Dataset records: Begin
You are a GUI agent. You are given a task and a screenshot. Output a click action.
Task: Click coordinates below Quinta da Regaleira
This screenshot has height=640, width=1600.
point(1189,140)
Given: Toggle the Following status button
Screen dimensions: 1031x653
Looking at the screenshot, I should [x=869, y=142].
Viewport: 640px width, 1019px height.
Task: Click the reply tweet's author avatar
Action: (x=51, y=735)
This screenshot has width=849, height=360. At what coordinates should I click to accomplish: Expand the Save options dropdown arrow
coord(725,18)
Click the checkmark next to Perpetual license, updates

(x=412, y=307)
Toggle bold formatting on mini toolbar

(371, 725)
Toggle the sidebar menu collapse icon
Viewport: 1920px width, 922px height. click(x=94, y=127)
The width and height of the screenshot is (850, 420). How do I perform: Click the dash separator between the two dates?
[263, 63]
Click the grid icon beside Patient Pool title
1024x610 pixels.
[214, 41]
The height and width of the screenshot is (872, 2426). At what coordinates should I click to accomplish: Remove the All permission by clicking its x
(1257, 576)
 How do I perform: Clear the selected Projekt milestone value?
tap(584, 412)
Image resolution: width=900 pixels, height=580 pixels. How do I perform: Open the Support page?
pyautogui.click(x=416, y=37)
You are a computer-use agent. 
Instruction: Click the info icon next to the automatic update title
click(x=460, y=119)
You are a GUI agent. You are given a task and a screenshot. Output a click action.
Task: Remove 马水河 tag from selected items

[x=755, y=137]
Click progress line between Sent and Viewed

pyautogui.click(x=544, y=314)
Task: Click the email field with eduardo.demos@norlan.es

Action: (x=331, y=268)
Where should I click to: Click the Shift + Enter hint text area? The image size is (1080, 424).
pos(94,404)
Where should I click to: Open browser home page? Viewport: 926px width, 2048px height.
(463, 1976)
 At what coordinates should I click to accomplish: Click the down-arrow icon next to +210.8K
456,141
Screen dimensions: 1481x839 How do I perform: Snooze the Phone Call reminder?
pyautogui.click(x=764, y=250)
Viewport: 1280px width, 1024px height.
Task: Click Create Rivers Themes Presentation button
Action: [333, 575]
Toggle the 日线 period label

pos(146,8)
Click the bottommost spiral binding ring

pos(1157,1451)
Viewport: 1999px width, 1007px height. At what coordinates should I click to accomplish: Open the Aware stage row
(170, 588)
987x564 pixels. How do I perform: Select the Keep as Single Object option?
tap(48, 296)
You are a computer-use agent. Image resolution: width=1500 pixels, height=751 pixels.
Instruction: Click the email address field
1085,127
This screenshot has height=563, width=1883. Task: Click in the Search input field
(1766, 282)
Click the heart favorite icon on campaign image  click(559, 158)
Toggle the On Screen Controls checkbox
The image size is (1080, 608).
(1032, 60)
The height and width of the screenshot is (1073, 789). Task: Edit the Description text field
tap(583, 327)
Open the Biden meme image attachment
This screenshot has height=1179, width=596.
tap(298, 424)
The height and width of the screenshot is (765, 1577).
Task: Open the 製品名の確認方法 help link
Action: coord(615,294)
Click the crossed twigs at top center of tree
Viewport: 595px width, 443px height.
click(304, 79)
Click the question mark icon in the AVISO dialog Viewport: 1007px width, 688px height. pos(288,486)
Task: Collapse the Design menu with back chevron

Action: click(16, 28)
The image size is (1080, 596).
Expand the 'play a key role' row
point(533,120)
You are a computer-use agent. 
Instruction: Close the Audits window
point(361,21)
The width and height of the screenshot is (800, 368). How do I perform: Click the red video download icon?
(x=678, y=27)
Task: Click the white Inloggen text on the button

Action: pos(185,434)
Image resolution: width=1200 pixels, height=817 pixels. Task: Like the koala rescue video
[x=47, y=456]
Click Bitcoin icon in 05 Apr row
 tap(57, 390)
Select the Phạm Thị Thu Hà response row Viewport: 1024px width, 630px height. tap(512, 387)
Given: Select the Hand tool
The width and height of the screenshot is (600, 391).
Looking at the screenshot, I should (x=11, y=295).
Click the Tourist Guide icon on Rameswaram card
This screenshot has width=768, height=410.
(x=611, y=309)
Dataset records: End
Exercise objective — Print the entries above exactly as they were written, down to the last line.

Result —
You are a GUI agent. You are given a task and a screenshot. Output a click action.
Task: Click coordinates below Quinta da Regaleira
This screenshot has height=640, width=1600.
point(1189,140)
Given: Toggle the Following status button
Screen dimensions: 1031x653
Looking at the screenshot, I should [x=869, y=142].
Viewport: 640px width, 1019px height.
Task: Click the reply tweet's author avatar
Action: (x=51, y=735)
This screenshot has width=849, height=360. At what coordinates should I click to accomplish: Expand the Save options dropdown arrow
coord(725,18)
Click the checkmark next to Perpetual license, updates

(x=412, y=307)
Toggle bold formatting on mini toolbar

(371, 725)
Toggle the sidebar menu collapse icon
Viewport: 1920px width, 922px height. click(x=94, y=127)
The width and height of the screenshot is (850, 420). How do I perform: Click the dash separator between the two dates?
[263, 63]
Click the grid icon beside Patient Pool title
1024x610 pixels.
[214, 41]
The height and width of the screenshot is (872, 2426). At what coordinates should I click to accomplish: Remove the All permission by clicking its x
(1257, 576)
 How do I perform: Clear the selected Projekt milestone value?
tap(584, 412)
Image resolution: width=900 pixels, height=580 pixels. How do I perform: Open the Support page?
pyautogui.click(x=416, y=37)
You are a computer-use agent. 
Instruction: Click the info icon next to the automatic update title
click(x=460, y=119)
You are a GUI agent. You are given a task and a screenshot. Output a click action.
Task: Remove 马水河 tag from selected items

[x=755, y=137]
Click progress line between Sent and Viewed

pyautogui.click(x=544, y=314)
Task: Click the email field with eduardo.demos@norlan.es

Action: (x=331, y=268)
Where should I click to: Click the Shift + Enter hint text area? The image size is (1080, 424).
pos(94,404)
Where should I click to: Open browser home page? Viewport: 926px width, 2048px height.
(463, 1976)
 At what coordinates should I click to accomplish: Click the down-arrow icon next to +210.8K
456,141
Screen dimensions: 1481x839 How do I perform: Snooze the Phone Call reminder?
pyautogui.click(x=764, y=250)
Viewport: 1280px width, 1024px height.
Task: Click Create Rivers Themes Presentation button
Action: [333, 575]
Toggle the 日线 period label

pos(146,8)
Click the bottommost spiral binding ring

pos(1157,1451)
Viewport: 1999px width, 1007px height. At what coordinates should I click to accomplish: Open the Aware stage row
(170, 588)
987x564 pixels. How do I perform: Select the Keep as Single Object option?
tap(48, 296)
You are a computer-use agent. Image resolution: width=1500 pixels, height=751 pixels.
Instruction: Click the email address field
1085,127
This screenshot has height=563, width=1883. Task: Click in the Search input field
(1766, 282)
Click the heart favorite icon on campaign image  click(559, 158)
Toggle the On Screen Controls checkbox
The image size is (1080, 608).
(1032, 60)
The height and width of the screenshot is (1073, 789). Task: Edit the Description text field
tap(583, 327)
Open the Biden meme image attachment
This screenshot has height=1179, width=596.
tap(298, 424)
The height and width of the screenshot is (765, 1577).
Task: Open the 製品名の確認方法 help link
Action: coord(615,294)
Click the crossed twigs at top center of tree
Viewport: 595px width, 443px height.
click(304, 79)
Click the question mark icon in the AVISO dialog Viewport: 1007px width, 688px height. pos(288,486)
Task: Collapse the Design menu with back chevron

Action: click(16, 28)
The image size is (1080, 596).
Expand the 'play a key role' row
point(533,120)
You are a computer-use agent. 
Instruction: Close the Audits window
point(361,21)
The width and height of the screenshot is (800, 368). How do I perform: Click the red video download icon?
(x=678, y=27)
Task: Click the white Inloggen text on the button

Action: pos(185,434)
Image resolution: width=1200 pixels, height=817 pixels. Task: Like the koala rescue video
[x=47, y=456]
Click Bitcoin icon in 05 Apr row
 tap(57, 390)
Select the Phạm Thị Thu Hà response row Viewport: 1024px width, 630px height. tap(512, 387)
Given: Select the Hand tool
The width and height of the screenshot is (600, 391).
Looking at the screenshot, I should (x=11, y=295).
Click the Tourist Guide icon on Rameswaram card
This screenshot has width=768, height=410.
(x=611, y=309)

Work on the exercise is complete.